Usually breast ultrasound images are analyzed by a radiologist. Radiologist is a physician specifically trained to interpret and supervise radiology examinations. He will then prepare a signed report based on his analysis of ultrasound images and will send to your primary care physician, or to the physician or other healthcare provider who requested the exam. Your referring physician will share the results with you in simple terms which you can understand. Sometime the radiologist may also discuss the results with you after your examination has been concluded.

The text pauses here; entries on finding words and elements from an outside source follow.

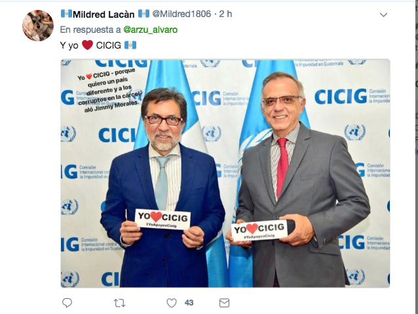Open the tweet options chevron menu
The image size is (418, 314).
click(383, 14)
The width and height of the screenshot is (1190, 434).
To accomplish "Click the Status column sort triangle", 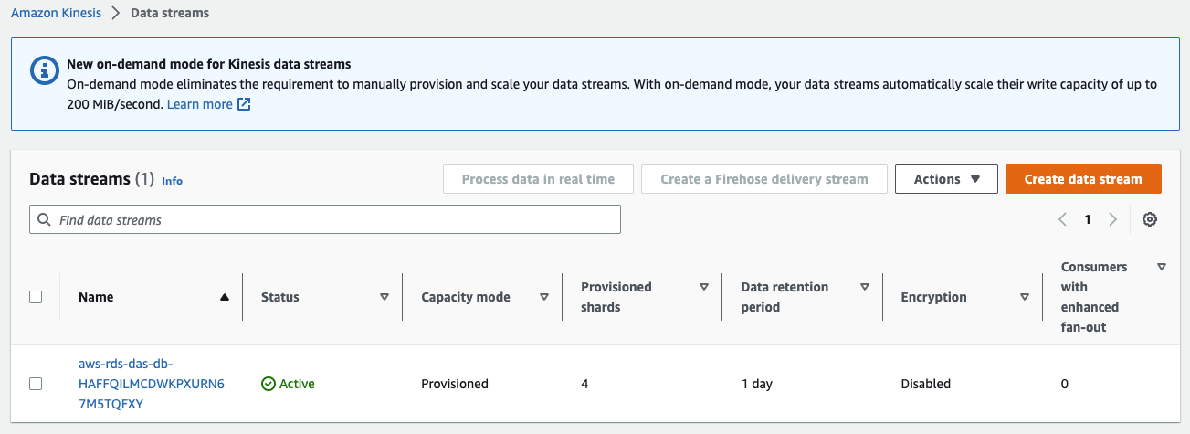I will coord(384,297).
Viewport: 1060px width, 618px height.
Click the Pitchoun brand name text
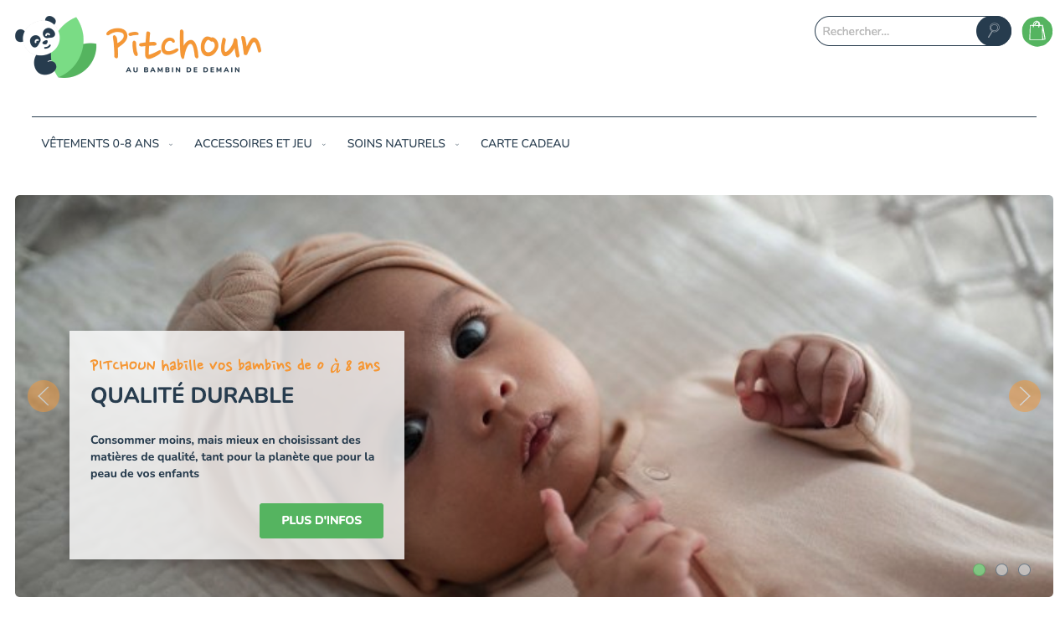[x=183, y=43]
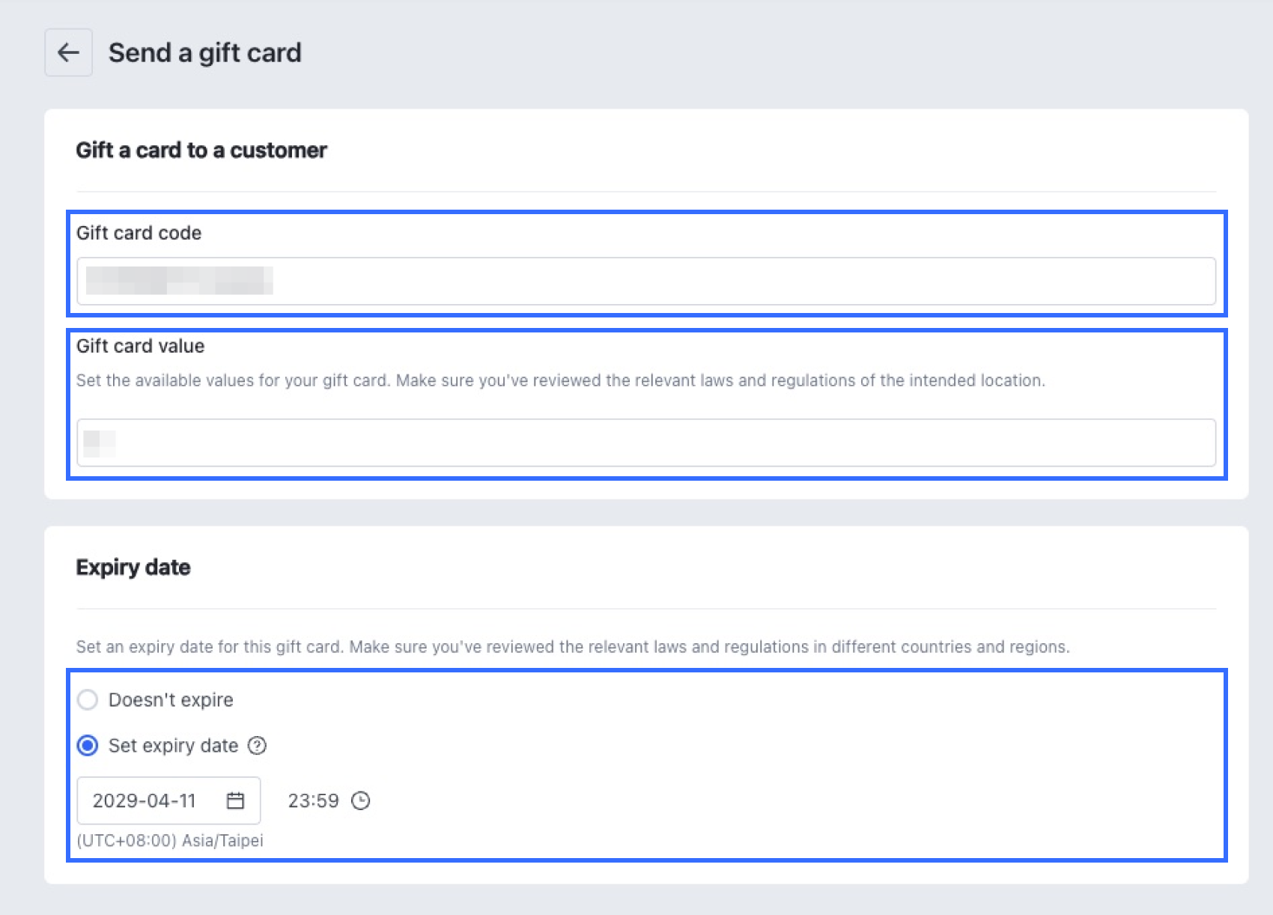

Breast ultrasound results: What does a normal breast ultrasound mean?
The images received after breast ultrasounds are in black and white. Abnormal growths, cysts, and tumors will appear as dark areas on the scan. However you should not interpret a dark spot on your ultrasound as a breast cancer. A confirmed diagnosis can be made by your healthcare provider after examining and diagnosing different virtues of an abnormality seen on the scan. Read about breast cancer diagnosis.
As a fact, majority of breast lumps are benign. The cause of these benign lumps in the breast can vary which may include:
- An adenofibroma – benign tumor of the breast tissue
- Fibrocystic breasts – breasts that are lumpy and painful because of hormonal changes
- An intraductal papilloma – small, benign tumor of the milk duct
- Mammary fat necrosis – bruised, dead, or injured fat tissue
If your doctor finds any lumps on the ultrasound scan, he/she will first perform a breast MRI and then will go for breast biopsy of the lump to confirm whether the lump is cancerous or benign. If nothing abnormal is seen on the ultrasound image screen, it means your breast ultrasound is normal.